With oil fields in the US having already reached peak capacity in the 1970s, the rapid rise of China from the late 1990s onwards has escalated world demand for oil, meaning that the era of excess of capacity in the world’s oil industry that had originated from the massive over-investment in the industry in response to the oil shocks of the 1970s was at an end. During the 1990s, the US strategy was to open up the oil fields of Iran and Iraq to American and Western capitalist investment, and to take advantage of the break-up of the USSR and the privatisation of the Russian oil industry, to gain access for US oil companies in Russia, the Caucuses and Central Asia. However, with the sharp rise in the demand for oil, the interventionist agenda of the neo-conservative came to the fore, as the powerbase propping up the new President George Bush Jnr. As critics of the multilateral foreign policies of the Clinton era, the neo-conservatives were concerned with the problem of a future oil shortage and America’s increasing reliance on the Gulf states. They pointed to the instability of Saudi Arabia, warning that the US may well wake up to find that all the states on the Gulf would have become anti-American and, with the onset of an oil shortage, that these states would be able to hold the US, and indeed the entire West, to ransom!

To instigate a push for war, the Neocons felt that only an event on the scale of Japan’s attack on Pearl Harbour in 1942 would be sufficient to mobilise the American bourgeoisie around the neo-conservative agenda. Aufheben again: “The events of September 11th 2001 came to the rescue. In the midst of the hysteria that was whipped up following the attack on the Twin Towers the analogy with Pearl Harbour was firmly established. The USA was at war with an enemy all the more fearsome by the fact of it being amorphous and invisible. Petty particular interests had now to put to one side, so that the nation, indeed all the ‘free world’, could unite in the ‘War on Terrorism’. With the US bourgeoisie, and indeed much of the population, shocked out of their complacency, the Bush administration was able to seize the political initiative by adopting the neo-conservative agenda.” (Aufheben 12).

With the invasion of Afghanistan in 2002, the US was able to obtain a foothold in Central Asia, which up until then had been accepted as being within the Russian sphere of influence, not only by occupying Afghanistan but by the establishment of military bases in the Central Asian republics. Secondly, the invasion of Iraq not only allowed the US to occupy a country with the world’s second largest known oil reserves, but placed it in a position both to shore up, by military force if necessary, the pro-American Saudi regime – which of course presides over the world’s largest known oil reserves. American troops were withdrawn from Saudi Arabia but, with bases in Iraq, America could intervene there when ever necessary, whilst also keeping open the prospect of intervention to overthrow the anti-American Iranian regime” (Aufheben 14).

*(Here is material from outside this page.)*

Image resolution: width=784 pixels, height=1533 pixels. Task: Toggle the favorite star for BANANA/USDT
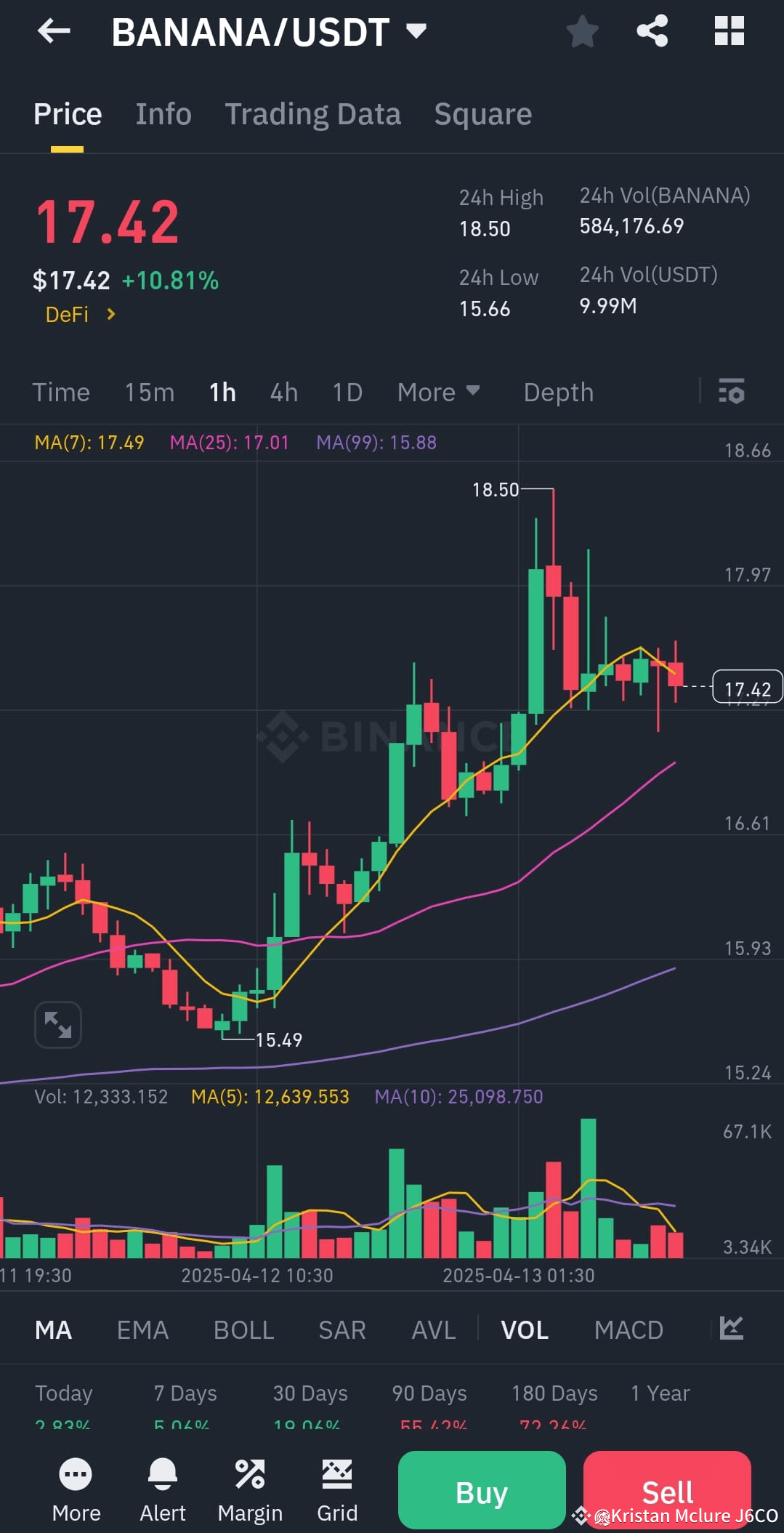coord(581,31)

In Iraq, the case for intervention – Saddam’s possession of weapons of mass destruction – was based upon false intelligence from both MI6 and the CIA, and the excuse had been manipulated over a long period of time, after numerous delegations of UN weapons inspectors were sabotaged from continuing their search for weapons by the continued meddling and disruption by the US – searches that had consistently shown that Iraq had indeed destroyed all of it’s capability for producing weapons of mass destruction. (NB: Iraq’s original development of WMD was probably first provoked after Israel decided to launch a pre-emptive attack on Iraq – without UN sanction – when they bombed Iraq’s Osirak nuclear reactor in 1981).

Afghanistan – the recent history
After the invasion of Afghanistan by the Soviet Union in December 1979, the CIA and Pakistani intelligence Service along with China and other Arab states financially recruited and armed the Mujaheddin. The US spent around 4 billion dollars a year in order to keep the Russians out of Afghanistan. The surrounding Soviet and not so Soviet provinces namely Uzbekistan, Turkmenistan, Chechnya and Pakistan were found to be fertile ground for the recruitment of any Afghan nationalist, anti-Soviet or Muslim extremist. These fought it out with the Russians at a cost of 1.5 million Afghan lives. The Russians withdrew in 1989 and Afghanistan lay in ruins.

What followed was a great civil war between internal tribal groups, external incursionists, and various Islamic sects. Civilians were armed, bribal structures had been created and many were being kidnapped, sodomised and murdered. Complete chaos ensued as these warring factions developed in an attempt to take control of either cities or the whole of Afghanistan.

In the South among the Pashtun tribes were the emerging Taliban. (Talib means ‘seeker of truth’). The Taliban were comprised of young men who originated from the Madrassas (schools) within the refugee camps where they were taught the Quran, and where they were called upon by their own tribal elders to save the lives of the young at a time when Pashtun children had been kidnapped and raped. Gradually they grew in number and by today’s standards conducted a ‘just war’, capturing many of the cities. Their policies included disarming the public, creating peace, forcing the foreign warlords out and enforcing the strictest form of Islamic law “since the Prophet” (as in Saudi Arabia execution policy of criminals, akin also to America’s practice of capital punishment).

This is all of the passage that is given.